### [TASK ITEM]
In the copy, leave out the pictures and repeat all records exactly.

◇ ◇ ◇ ◇

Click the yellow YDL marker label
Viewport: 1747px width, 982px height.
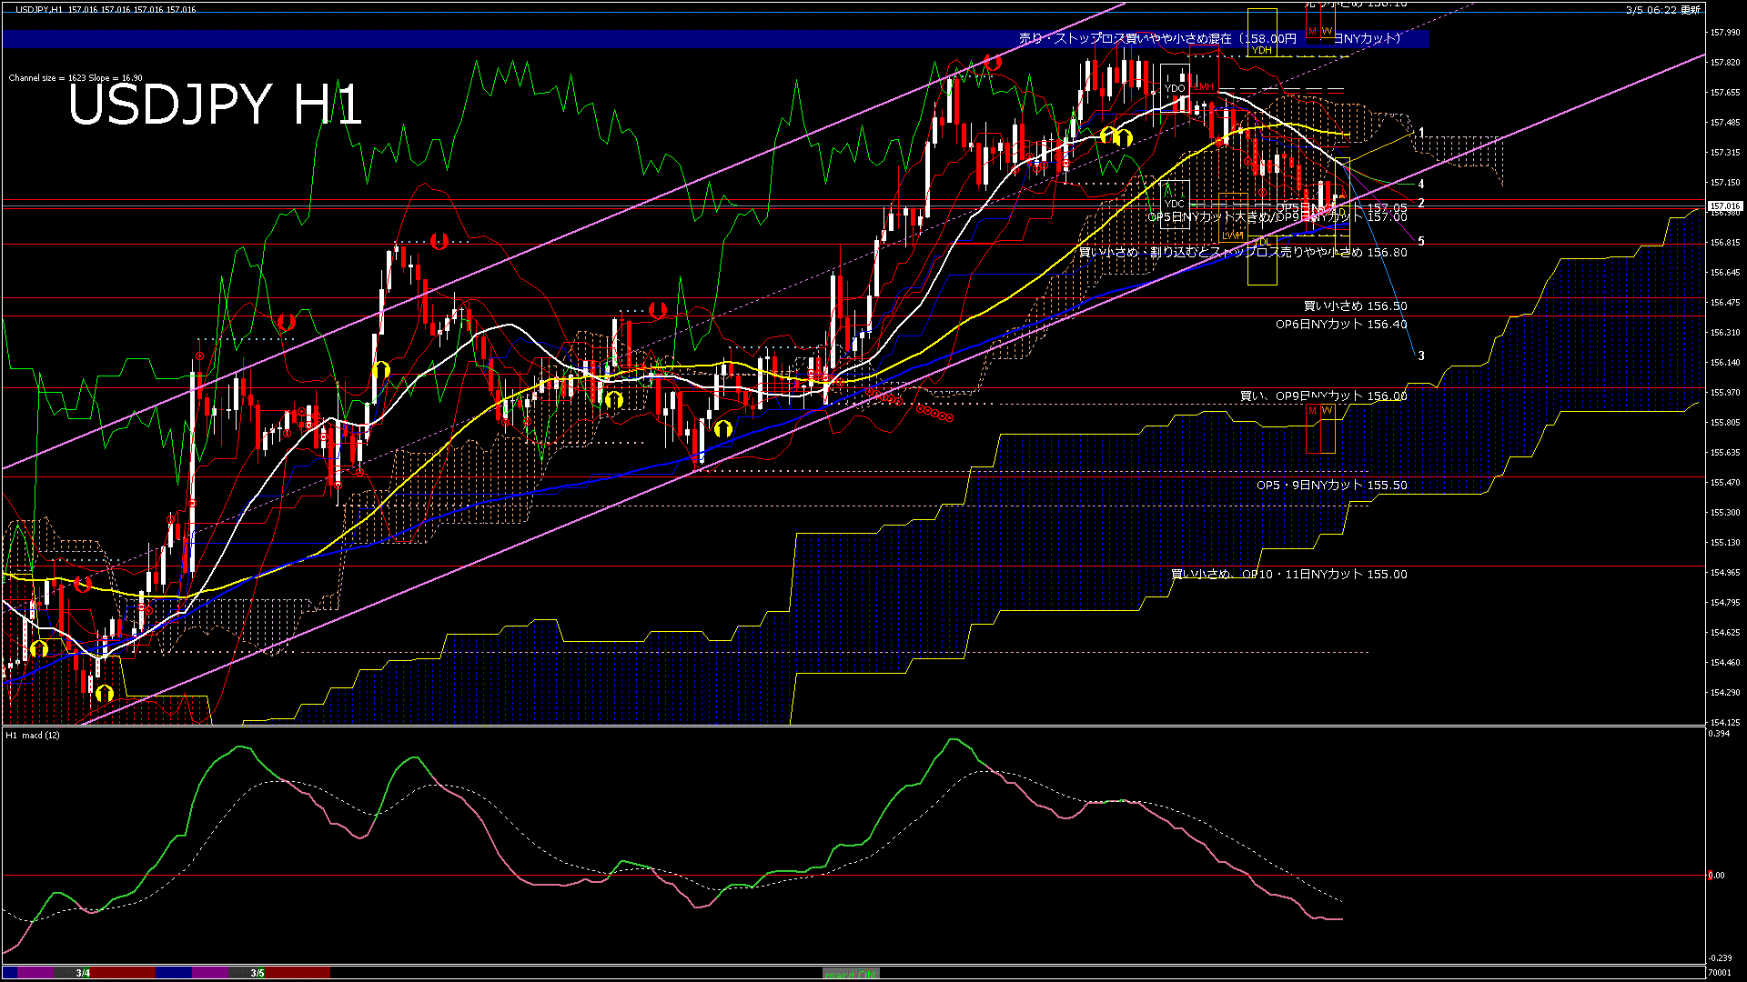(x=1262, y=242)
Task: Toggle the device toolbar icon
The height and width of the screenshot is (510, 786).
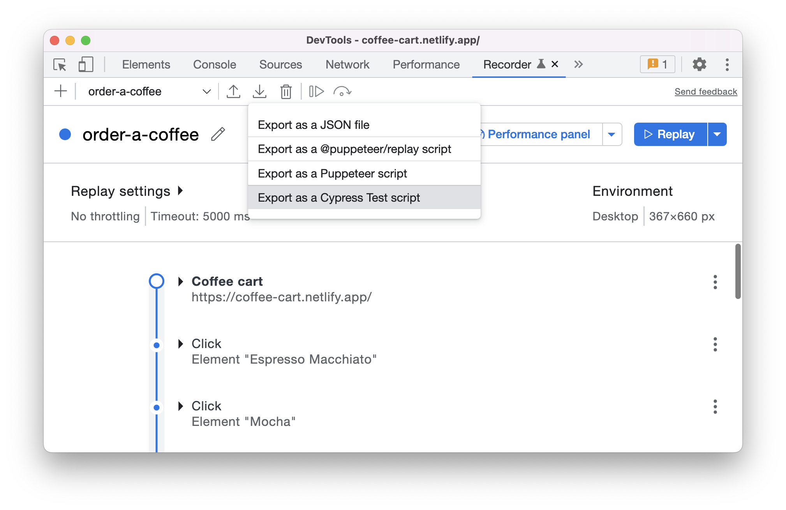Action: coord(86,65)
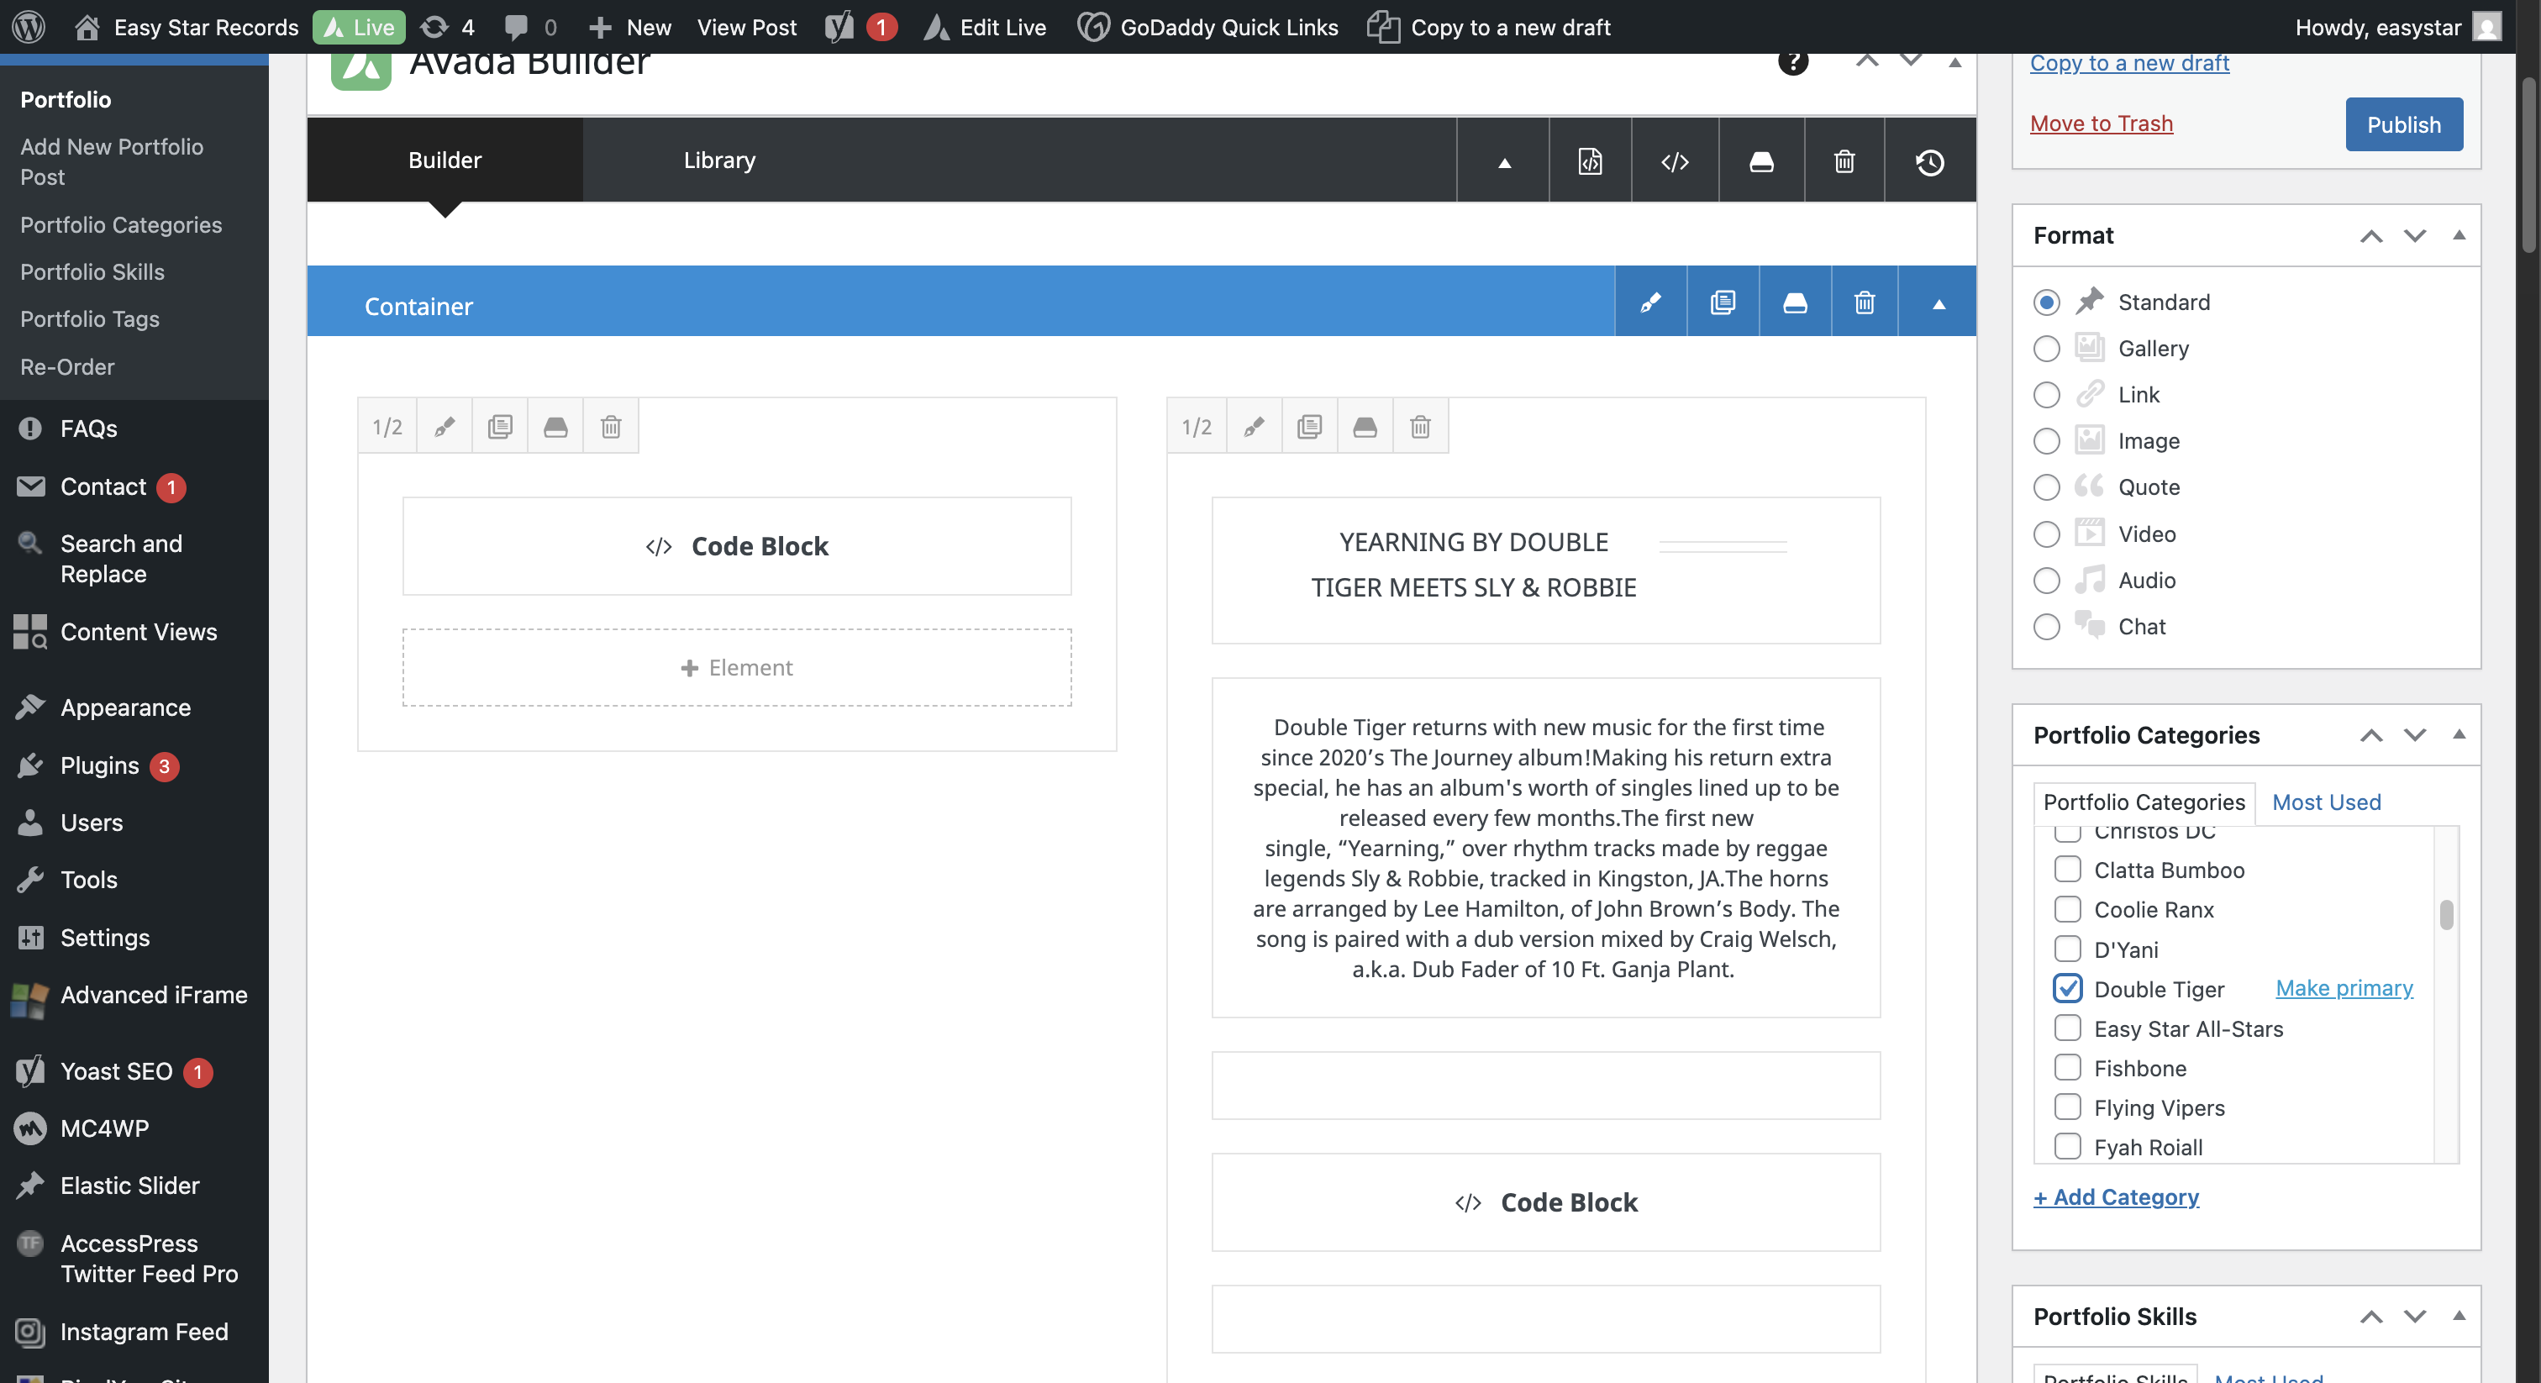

◇ ◇ ◇ ◇

### [SOLUTION FOR THIS EXERCISE]
Click the yellow YDL marker label
Viewport: 1747px width, 982px height.
(x=1262, y=242)
Task: Toggle the device toolbar icon
The height and width of the screenshot is (510, 786).
Action: coord(86,65)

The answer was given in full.